3. Use this helper for both openstreetmap.org and tile.osm.org.

To implement this in enferno/app.py:

• Define a small local helper function inside register_talisman (so you don’t change the module-level API) that takes a hostname and a domain and returns True if the hostname matches the domain exactly or is a subdomain of it.
• Replace the condition on line 157 with one that calls this helper for "openstreetmap.org" and "tile.osm.org".

No new imports are needed; we can implement the helper using basic string operations.

Concretely:

• In register_talisman, just before computing _maps_host, add the helper function is_allowed_domain(hostname, domain).
• Replace the existing if _maps_host.endswith("openstreetmap.org") or _maps_host.endswith("tile.osm.org"): with a call to is_allowed_domain(_maps_host, "openstreetmap.org") and is_allowed_domain(_maps_host, "tile.osm.org").

This preserves behavior for legitimate OSM hosts while preventing accidental matches for arbitrary domains that just end in those strings.

---

In general, this problem is fixed by ensuring that host checks are based on parsed hostnames and that suffix checks distinguish between the exact domain and its subdomains, instead of matching any string ending in the bare domain name. The recommended pattern is to check host == "example.com" or host.endswith(".example.com") (with a leading dot), depending on whether subdomains should be allowed.

For this specific code in enferno/app.py, we already parse the URL and extract the hostname into _maps_host.
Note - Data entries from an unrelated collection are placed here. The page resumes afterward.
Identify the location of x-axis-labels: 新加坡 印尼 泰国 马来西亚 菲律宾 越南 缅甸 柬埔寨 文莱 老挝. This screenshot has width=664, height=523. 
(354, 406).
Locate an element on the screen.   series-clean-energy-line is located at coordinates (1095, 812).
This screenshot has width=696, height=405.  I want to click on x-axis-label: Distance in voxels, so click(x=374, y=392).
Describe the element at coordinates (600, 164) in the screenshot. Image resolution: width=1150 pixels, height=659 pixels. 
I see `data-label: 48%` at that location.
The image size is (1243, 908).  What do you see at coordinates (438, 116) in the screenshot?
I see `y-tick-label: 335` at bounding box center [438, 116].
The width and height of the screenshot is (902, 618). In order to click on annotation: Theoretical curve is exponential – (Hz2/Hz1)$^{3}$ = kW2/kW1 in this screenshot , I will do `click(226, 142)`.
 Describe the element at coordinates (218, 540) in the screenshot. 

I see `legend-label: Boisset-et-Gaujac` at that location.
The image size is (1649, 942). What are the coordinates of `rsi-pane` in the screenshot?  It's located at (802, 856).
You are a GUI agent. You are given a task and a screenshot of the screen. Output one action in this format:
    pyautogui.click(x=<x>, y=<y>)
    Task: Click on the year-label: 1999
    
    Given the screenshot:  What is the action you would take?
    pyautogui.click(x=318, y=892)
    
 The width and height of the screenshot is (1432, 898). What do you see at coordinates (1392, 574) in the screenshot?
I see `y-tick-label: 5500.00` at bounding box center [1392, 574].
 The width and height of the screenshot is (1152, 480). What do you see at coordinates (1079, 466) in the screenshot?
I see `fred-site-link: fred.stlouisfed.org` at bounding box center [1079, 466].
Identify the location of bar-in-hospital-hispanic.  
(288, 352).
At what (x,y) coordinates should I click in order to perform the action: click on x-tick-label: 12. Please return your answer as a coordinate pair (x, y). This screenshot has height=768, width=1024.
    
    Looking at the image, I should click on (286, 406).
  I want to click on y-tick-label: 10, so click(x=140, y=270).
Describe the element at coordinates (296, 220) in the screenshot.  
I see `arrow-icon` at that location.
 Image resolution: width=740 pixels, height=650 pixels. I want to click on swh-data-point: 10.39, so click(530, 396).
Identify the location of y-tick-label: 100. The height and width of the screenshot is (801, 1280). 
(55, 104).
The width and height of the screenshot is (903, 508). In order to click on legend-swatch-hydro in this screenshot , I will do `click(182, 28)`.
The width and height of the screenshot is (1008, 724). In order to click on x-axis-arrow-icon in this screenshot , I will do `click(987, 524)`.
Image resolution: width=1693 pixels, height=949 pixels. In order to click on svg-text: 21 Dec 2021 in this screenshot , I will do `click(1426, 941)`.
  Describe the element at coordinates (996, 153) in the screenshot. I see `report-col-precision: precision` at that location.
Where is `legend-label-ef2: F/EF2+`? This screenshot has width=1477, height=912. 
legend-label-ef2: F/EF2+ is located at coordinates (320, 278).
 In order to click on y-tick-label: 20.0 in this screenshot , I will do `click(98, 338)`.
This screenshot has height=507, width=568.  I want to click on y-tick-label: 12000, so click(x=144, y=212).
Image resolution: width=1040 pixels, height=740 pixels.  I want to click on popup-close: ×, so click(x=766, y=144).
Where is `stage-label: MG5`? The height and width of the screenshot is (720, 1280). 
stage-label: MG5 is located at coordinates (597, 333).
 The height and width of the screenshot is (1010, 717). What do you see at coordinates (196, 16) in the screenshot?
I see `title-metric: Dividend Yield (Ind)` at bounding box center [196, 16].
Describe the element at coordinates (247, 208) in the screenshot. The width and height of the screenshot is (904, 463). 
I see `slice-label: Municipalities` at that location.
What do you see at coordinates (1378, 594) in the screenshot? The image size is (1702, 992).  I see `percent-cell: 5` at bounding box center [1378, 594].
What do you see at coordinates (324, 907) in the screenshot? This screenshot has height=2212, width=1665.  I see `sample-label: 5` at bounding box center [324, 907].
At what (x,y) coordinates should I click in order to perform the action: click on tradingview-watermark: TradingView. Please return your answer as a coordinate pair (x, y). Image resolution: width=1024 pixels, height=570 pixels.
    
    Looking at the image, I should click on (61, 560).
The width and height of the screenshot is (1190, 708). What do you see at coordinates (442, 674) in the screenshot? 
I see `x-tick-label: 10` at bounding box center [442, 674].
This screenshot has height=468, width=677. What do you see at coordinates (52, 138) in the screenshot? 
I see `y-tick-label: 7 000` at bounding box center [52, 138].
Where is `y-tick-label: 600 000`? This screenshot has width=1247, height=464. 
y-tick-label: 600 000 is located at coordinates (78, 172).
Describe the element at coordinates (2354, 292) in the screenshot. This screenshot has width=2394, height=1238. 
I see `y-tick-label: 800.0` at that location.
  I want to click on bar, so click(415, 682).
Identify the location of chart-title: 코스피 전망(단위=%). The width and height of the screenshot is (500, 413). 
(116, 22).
We should adjust the conditional on line 157 to correctly recognize tile.osm.org and openstreetmap.org hosts. The safest behavior is likely to allow both the bare domain (e.g., tile.osm.org) and any of its subdomains (e.g., a.tile.osm.org), but not arbitrary suffixes like evil-tile.osm.org.evil.com. To do that without changing other behavior, replace:

if _maps_host.endswith("openstreetmap.org") or _maps_host.endswith("tile.osm.org"):

with an explicit check for equality or a dot-suffixed subdomain:

def _is_allowed_osm_host(hostname: str) -> bool:
    if not hostname:
        return False
    allowed_roots = ("tile.osm.org", "tile.openstreetmap.org", "openstreetmap.org")
    return any(
        hostname == root or hostname.endswith("." + root)
        for root in allowed_roots
    )

and then:

if _is_allowed_osm_host(_maps_host):
    ...

However, we must not change behavior for openstreetmap.org vs tile.openstreetmap.org usage in the CSP targets themselves. The CSP entries we add are all tile subdomains (tile.osm.org, *.tile.osm.org, tile.openstreetmap.org, *.tile.openstreetmap.org). So we only need to ensure we correctly identify when the configured endpoint host is either tile.osm.org, a subdomain of tile.osm.org, or tile.openstreetmap.org / its subdomains. To keep the change minimal, we can inline this logic directly in the if without adding new helpers or imports:

if _maps_host == "tile.osm.org" or _maps_host.endswith(".tile.osm.org") \
   or _maps_host == "tile.openstreetmap.org" or _maps_host.endswith(".tile.openstreetmap.org"):
    ...

This avoids over-broad matching (we no longer accept evil-openstreetmap.org) while preserving the intent to recognize official tile servers and their subdomains. No new imports are required, and all changes stay within the shown snippet.